Glenmark Pharmaceuticals on Thursday said its net profit dropped 78% to Rs104.7 crore for the quarter ended December on sharp decline of US sales, despite growth in domestic formulations as well as other geographies.
The company reported a net profit of Rs 477.10 crore for the previous corresponding quarter.
Glenmark’s consolidated revenue also declined by 13.07% at Rs2,203.66 crore for the third quarter ended 31 December, as against Rs2,535 crore.
“The overall performance was driven by our India, Europe, ROW and API business. The US business continues to be very challenging. The India business rebounded and has shown good sales growth due to improvement in the overall demand environment,” Glenmark Pharma chairman Glenn Saldanha said in a statement.
The company’s revenues from US market declined by 40.21% at Rs735.8 crore in Q3 as against Rs1,230 crore in the corresponding quarter last year. The revenue from Latin American market also declined by 5.15% at Rs89.8 crore from Rs94.7 crore in the previous year’s third quarter.
However, sales for the formulation business in India witnessed 11.92% jump in revenues at Rs578.5 crore for the quarter ended December from Rs516.8 crore in the corresponding period last year, the release said.

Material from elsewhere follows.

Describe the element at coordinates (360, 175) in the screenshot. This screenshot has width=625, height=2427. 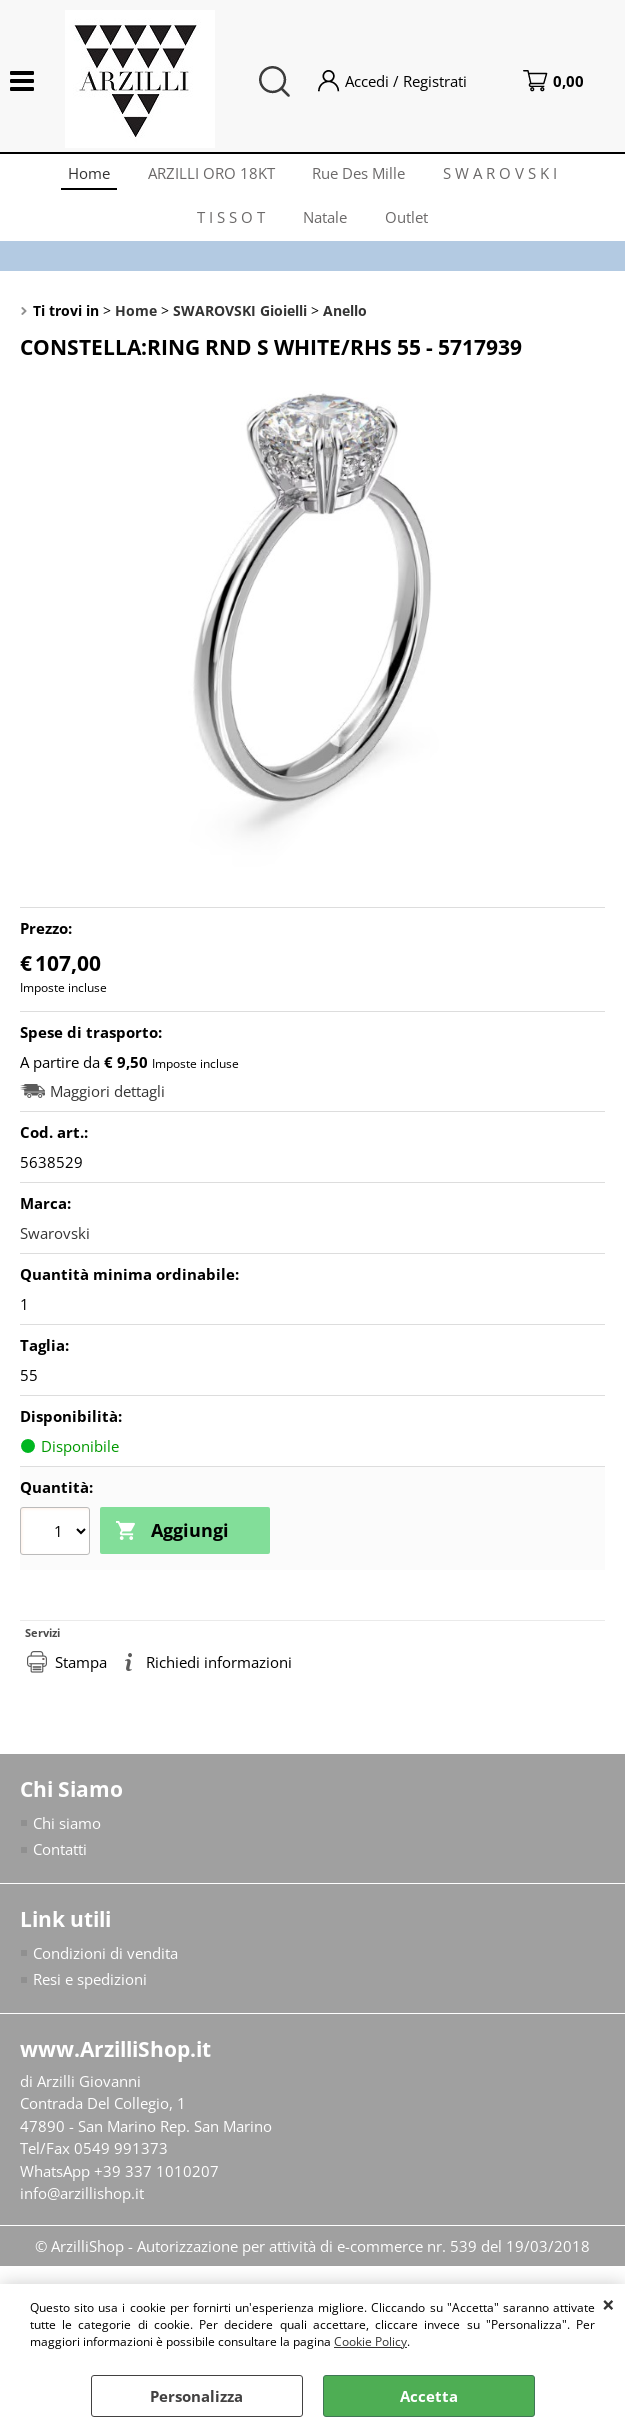
I see `Rue Des Mille` at that location.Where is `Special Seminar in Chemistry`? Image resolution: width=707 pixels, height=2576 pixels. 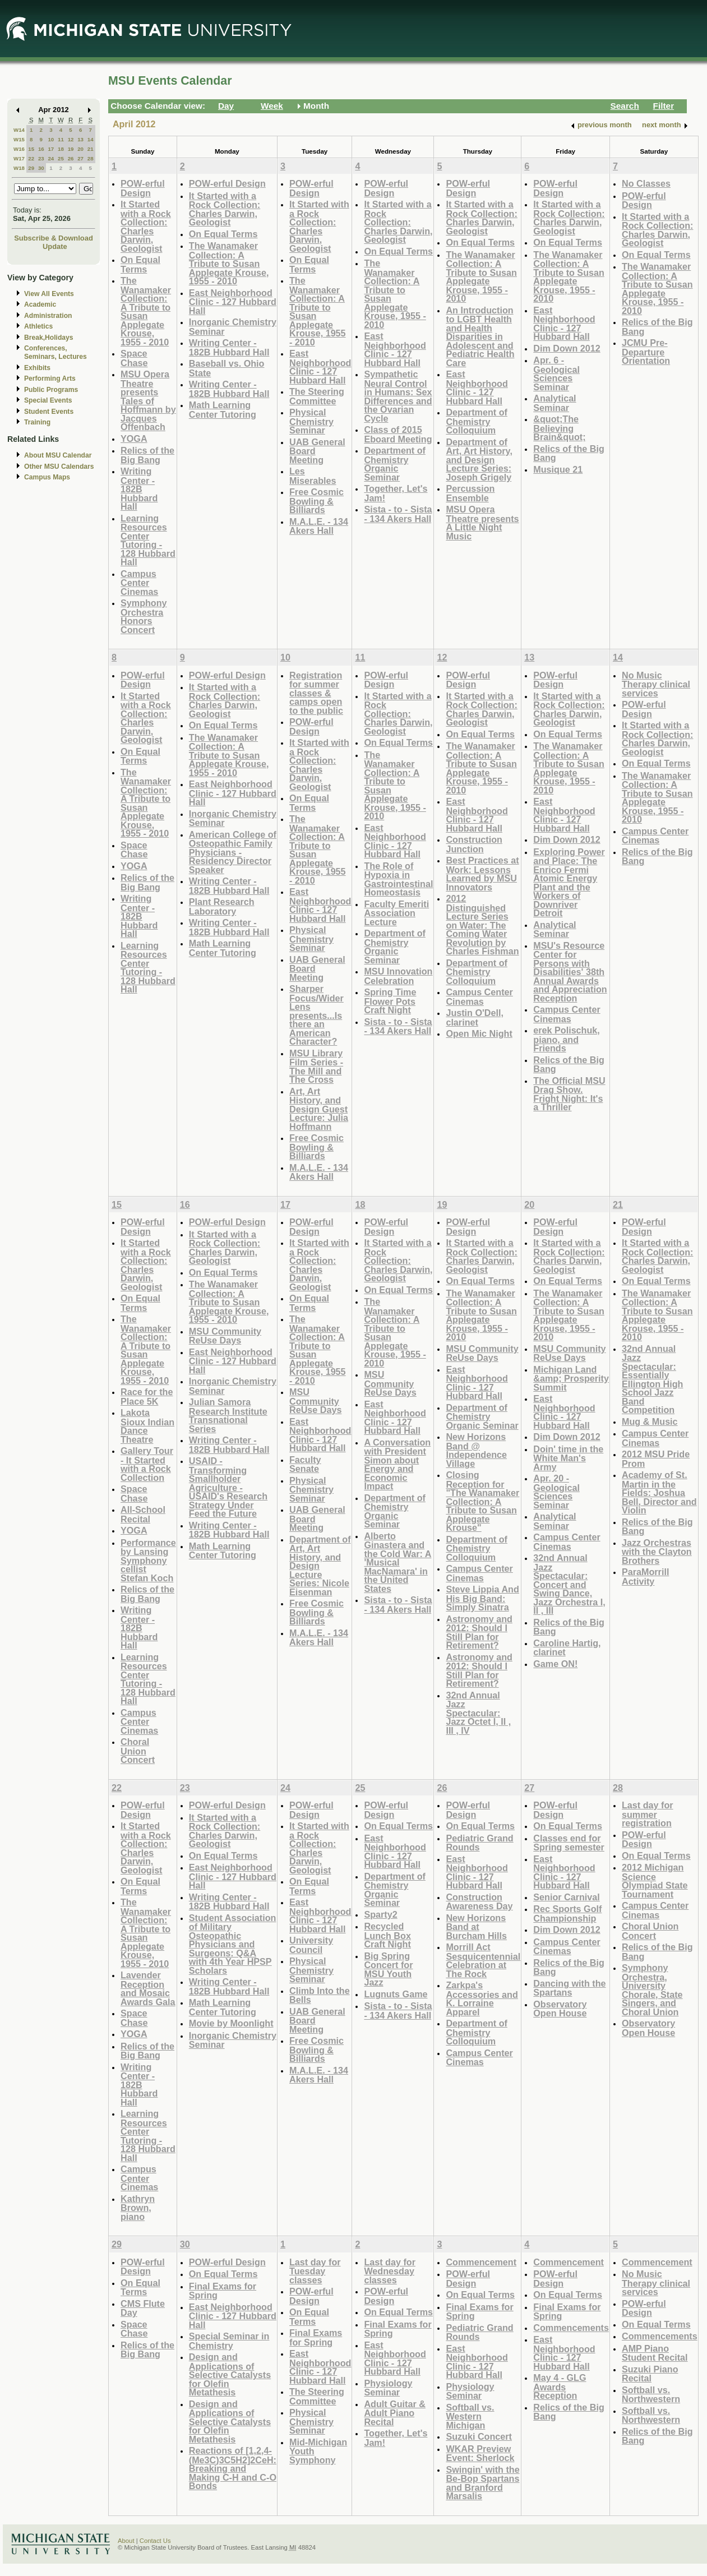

Glenmark Europe’s operations revenue for the quarter ended 31 December, was at Rs2,24.75 crore as against Rs1,95.70 crore, recording a growth of 14.84%. Revenue from sale of API to regulated and semi-regulated markets globally was Rs2,31.6 crore for the quarter ended 31 December against Rs192.05 crore for the previous corresponding quarter, registering an increase of 20.62%.
“We reported positive results of Ryaltris (formerly GSP 301) phase 3 safety trial in perennial allergic rhinitis.
Glenmark plans to submit the company’s first New Drug Application (NDA) to the FDA for Ryaltris for the treatment of patients with Seasonal Allergic Rhinitis (SAR) in the first half of 2018,” Saldanha said.
“On the novel biologics side, we continue to make progress on our biological assets with GBR 1342, a bi-specific antibody targeting multiple myeloma by initiating phase 1 trials,” he added.